After your database is created:

  1. Update the inbound rules for the underlying EC2 instance to allow MySQL connections.

  2. Update TOWER_DB_URL in your configuration value with the database hostname.

Amazon EC2

If you have never set up an Amazon EC2 instance for Linux, refer to this guide to get started with Amazon EC2.

  1. Open the AWS Management console.

  2. Log in as an IAM user with your credentials.

  3. Under AWS services, select All Services.

  4. Under Compute, select EC2.

  5. Select Instances, then Launch instances.

  6. You will be asked to choose an Amazon Machine Image (AMI).
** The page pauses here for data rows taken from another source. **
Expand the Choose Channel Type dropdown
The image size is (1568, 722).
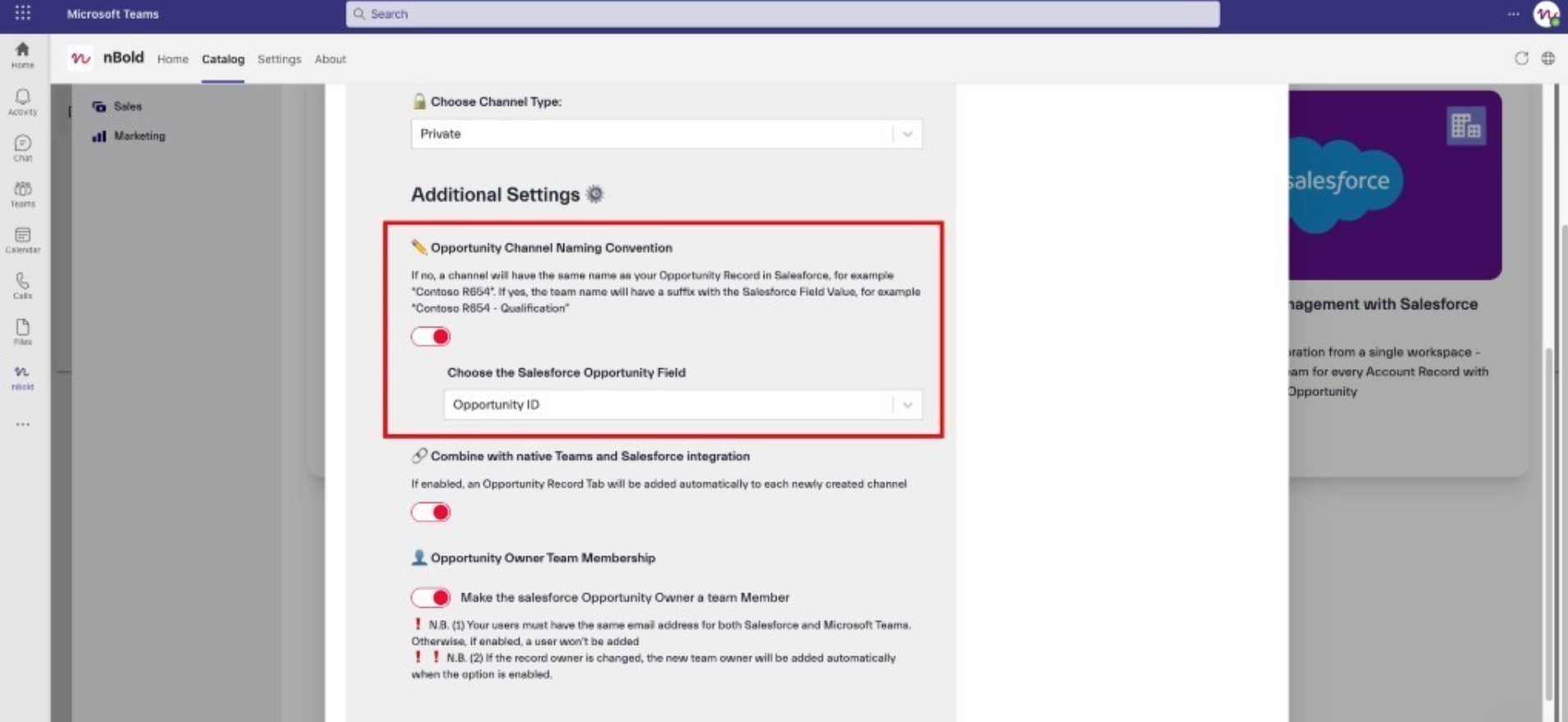click(666, 134)
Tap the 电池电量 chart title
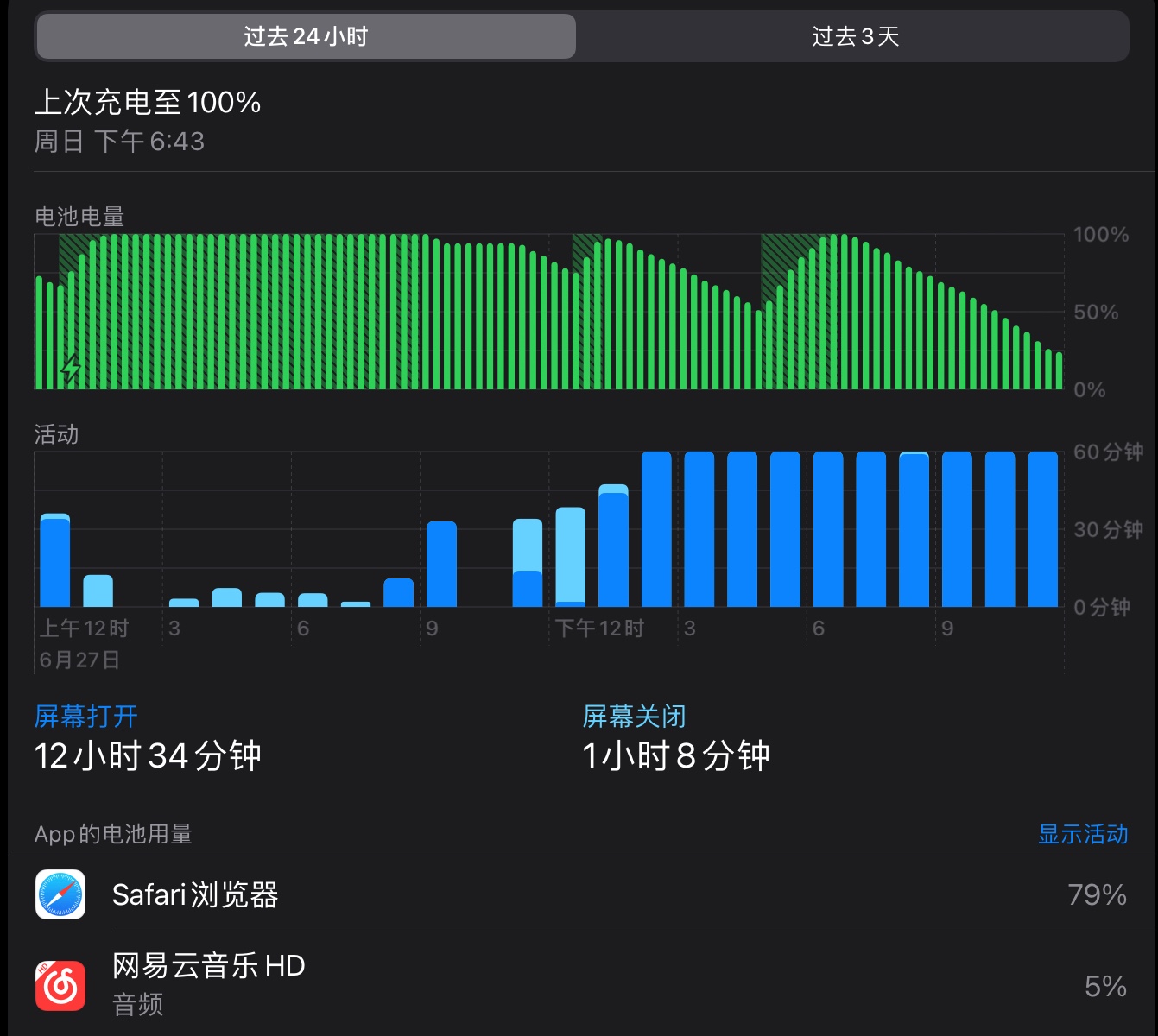Image resolution: width=1158 pixels, height=1036 pixels. click(x=79, y=217)
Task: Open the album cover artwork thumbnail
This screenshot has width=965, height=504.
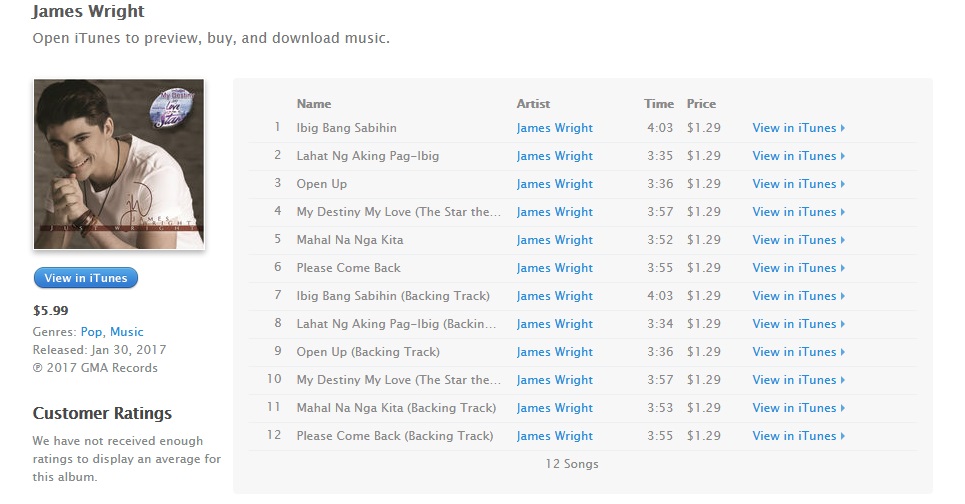Action: [x=119, y=164]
Scroll to the middle of the page and select Amazon Linux 2.

  7. Once you click Select, you will be redirected to Step 2: Choose an Instance Type.

  8. Scroll down and select either c5a.xlarge or c5.large — these provide 4 CPUs and 8GB of RAM.

  9. Select Next: Configure Instance Details.

  10. If required, configure the instance details settings. Then, select Next: Add Storage.

  11. The root storage should be 20GB. Configure this under Size (GiB).

  12. Select Add Tags (if required) to add case-sensitive key-value pairs (e.g., key = Name and value = Webserver).

  13. Select Next: Configure Security Group.

  14. Enter nftower-sg as the Security Group name.

  15. Optionally, you can enter a description for your Security Group's name.

  16. Configure the type of protocol settings. Note that the security group port must be configured to 8000.

  17. Select Review and Launch.

  18. Once you have reviewed your instance, select Launch.

  19. Select an existing key pair or create a new one in the pop-up that appears.

    If you already have an existing key pair, select Choose an existing key pair and choose from the available options in the drop-down menu.

    If you do not have a key pair yet, select Create a new keypair. Enter a name, then select Download Key Pair.

    Note: once you download the key pair, store it in a secure and accessible location. You will not be able to download the file again after it is created.

  20. Select Launch Instances.

  21. Use the key pair to connect to the server using SSH and its public IP address. Terminal-based SSH is easier to use than browser-based SSH for copying and pasting text.

  22. Enter the following commands to set up docker and docker-compose.

# Install and start the docker engine
sudo yum install docker git -y
sudo service docker start
sudo usermod -a -G docker ec2-user
sudo chkconfig docker on

# Setup docker-compose
sudo curl -L https://github.com/docker/compose/releases/latest/download/docker-compose-$(uname -s)-$(uname -m) -o /usr/local/bin/docker-compose
sudo chmod +x /usr/local/bin/docker-compose
sudo mv /usr/local/bin/docker-compose /bin/docker-compose

Then, configure the AWS CLI and Docker as described in Tower container images. The AWS CLI (v1) is pre-installed in Amazon Linux.